It’s coming! The date for the big release of KDE’s new desktop environment has been set.
#Plasma6 should land on your computer in February 2024 🤞.
https://pointieststick.com/2023/09/06/september-plasma-6-update/
I think that KDE’s track record shows that devs do not remove stuff just because. Quite the contrary.
But sometimes stuff does get removed and often it is because or it is unmaintained (and been so for a while), or because it is built on some old technology that cannot be replicated in the new environment without a complete rewrite.
In both cases, the reason a feature is discontinued boils down to a lack of resources.
Fortunately, the solution is simple: do your part.
KDE is a porous, grassroots and welcoming community. Join us and become part of the effort to build one of the largest and most diverse collections of end user, publicly-owned, free software projects in existence.
I know, I know: “but I can’t code”, etc., etc. But there are many things you can do to help. You can help organise Akademy 2024, you can translate menus and system messages, you can write documentation, draw wallpapers, design icons, edit videos, support booth staff at events, triage and report bugs, or just donate and contribute to financially supporting devs who still have to hold down pesky day jobs that get in the way of coding for KDE… The list goes on and on.
The point is, regardless of your level of technical knowledge, the more resources you free up elsewhere, the more time the people who do know how to code will have to maintain and translate software and features in the new Plasma 6 environment.
I really couldn’t get into KDE before. I’ll give it another go when 6 comes out.
That’s how I felt with KDE 1 and 2. I left it alone for a while and recently came back to KDE 5 after getting a steam deck and now I’ve switched my desktop to it.
I’ve recently switched from Gnome to KDE in preperation for Plasma 6. I’m definitely noticing some rough edges even on 5.27, so I’m highly looking forward to 6.00
@kde@floss.social @kde@lemmy.kde.social excited! Always loved KDE, but finally made the switch to an AMD GPU this month and finally getting to enjoy kde with Wayland and it so good!(once I disabled freesync on my monitors so my computer would stop crashing)
@kde@floss.social @kde@lemmy.kde.social wake me up when you restore the ability to place multiple application tabs in a single window. Many have been up in arms about the inability to use different backgrounds on different desktops for years. But the loss of the ability to combine applications in tabbed windows is a more serious regression in my opinion.
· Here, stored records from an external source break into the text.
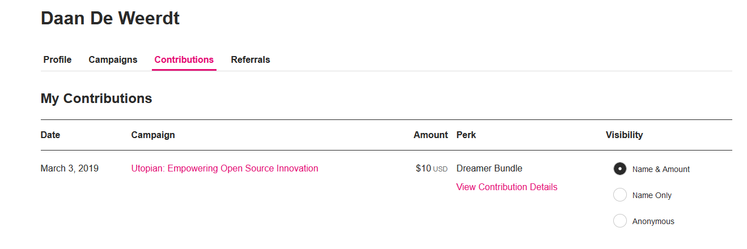Screen dimensions: 747x249
Task: Set visibility to Anonymous radio button
Action: [620, 221]
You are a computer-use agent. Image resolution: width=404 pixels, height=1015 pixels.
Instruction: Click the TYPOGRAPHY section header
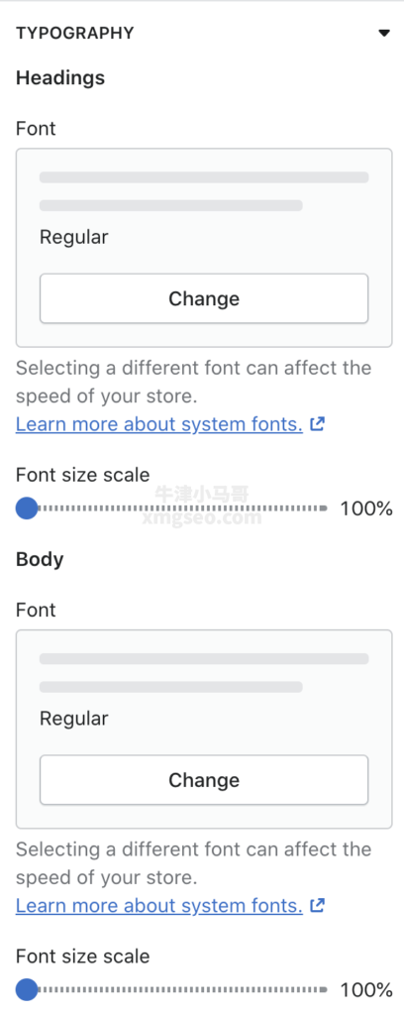tap(75, 33)
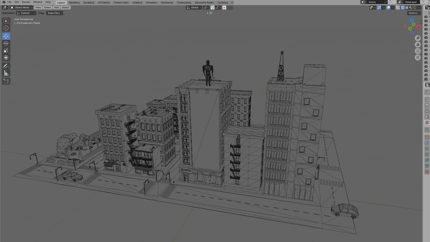Activate the Annotate tool
430x242 pixels.
(x=6, y=66)
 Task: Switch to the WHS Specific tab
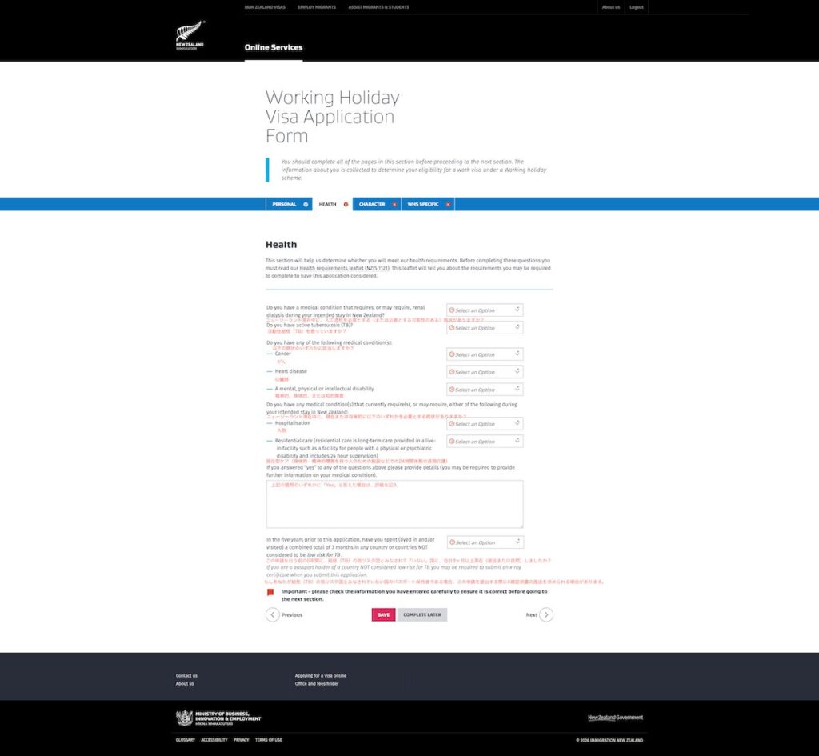coord(423,205)
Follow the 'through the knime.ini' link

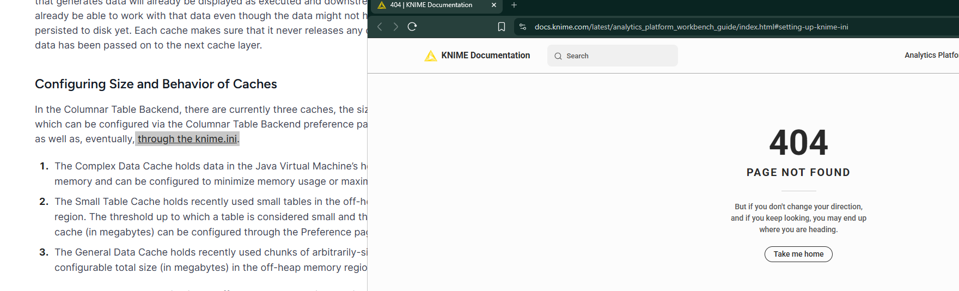pos(187,139)
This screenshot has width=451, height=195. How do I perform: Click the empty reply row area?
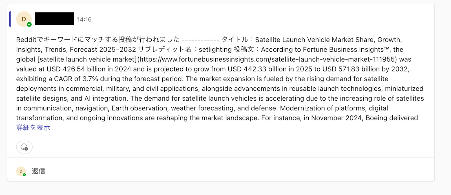click(x=226, y=171)
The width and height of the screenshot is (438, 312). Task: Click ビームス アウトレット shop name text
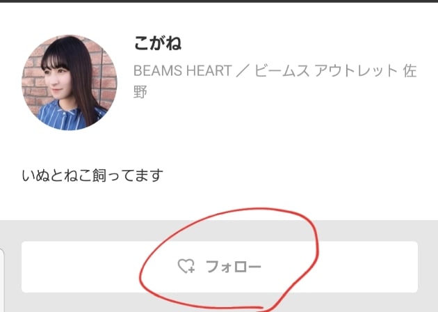point(325,70)
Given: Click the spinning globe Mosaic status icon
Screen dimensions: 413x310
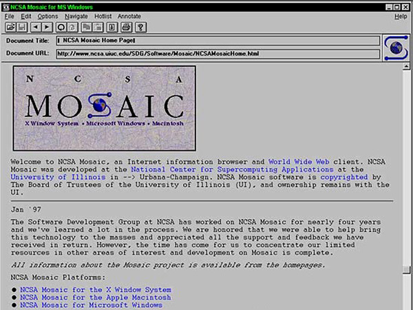Looking at the screenshot, I should click(x=396, y=48).
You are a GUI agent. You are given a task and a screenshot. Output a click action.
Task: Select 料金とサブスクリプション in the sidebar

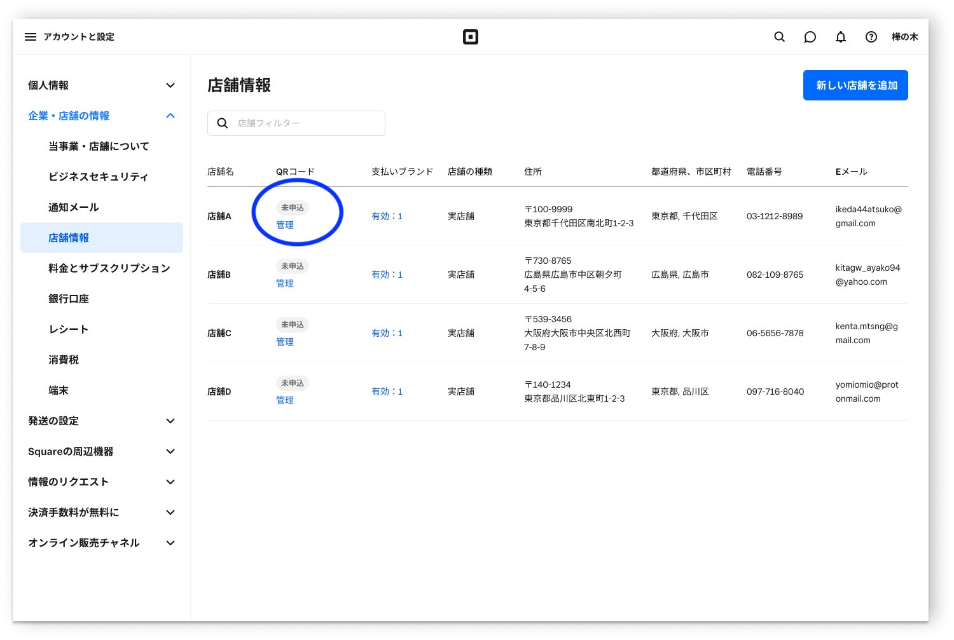(108, 268)
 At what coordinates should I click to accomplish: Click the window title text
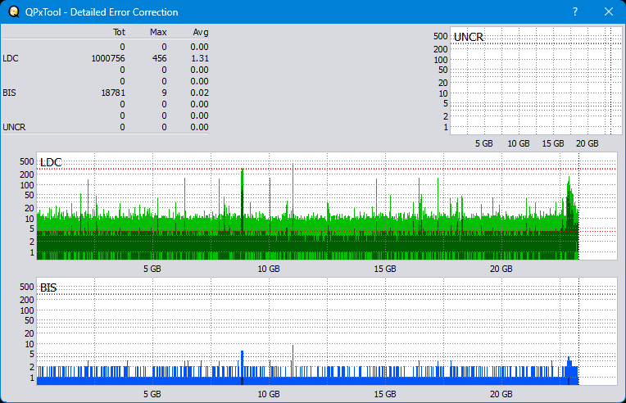102,12
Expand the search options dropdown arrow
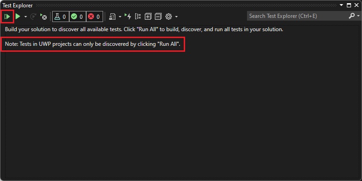 pos(358,16)
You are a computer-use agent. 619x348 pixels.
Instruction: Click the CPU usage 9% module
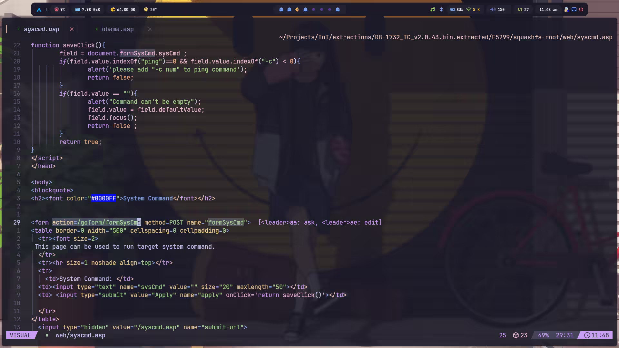60,10
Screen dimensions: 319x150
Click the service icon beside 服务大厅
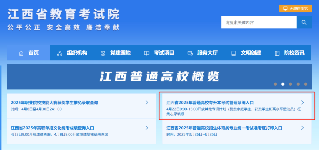[190, 53]
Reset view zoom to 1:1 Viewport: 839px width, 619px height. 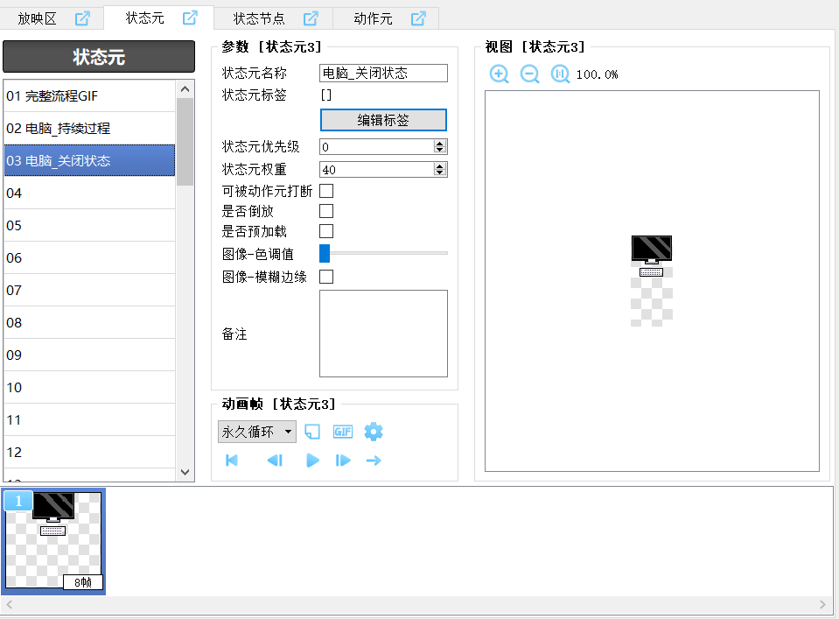pos(560,74)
Rude, but a teachable moment:
This is our standard answer to people who need reminding that KDE is a community powered by volunteers and that each contributor works for free to bring you the best software they can make with the means they have.
Maybe I’m very dumb, but I don’t even see the utlity right now, or how that could even work…
@Sina it did work. I used it. It’s apparently not for you. Some people like to organize their displays by grouping particular windows together. Tabs are used for this in many applications such as browsers (try it). KDE extended this capability across applications but the feature disappeared with one of their downgrades about the time they removed the ability to set different backgrounds on desktops.
So I assume you are working on the needed code to reimplement that? Let me know if you need any help with it.
I’d love Plasma if they removed like 2/3 of the options and made the default look a bit more modern.
Gnome is a little too minimalist for my taste, but the default is good enough.
Getting Plasma to behave and look in a way that doesn’t annoy me is possible without installing anything extra, but it’s a chore. And I hate that bouncing loading cursor with a passion.
I’m genuinely glad there’s an alternative to Gnome, though.if you like the current look, then you wouldn’t even have to see the options, because you wouldn’t be trying to customize it.
but you’re arrogant enough to assume that if you don’t need them, then I shouldn’t either
The point of kde plasma is extensive customizability and aesthetics at the cost of performance. I don’t like default kde, but after tweaking everything with kvantum manager I can’t go back
There is no sacrifice of performance. Plasma is one of the lighter desktops out there and having lots of options does not impact that. We are also increasing efficiency across the board thanks to the Eco project.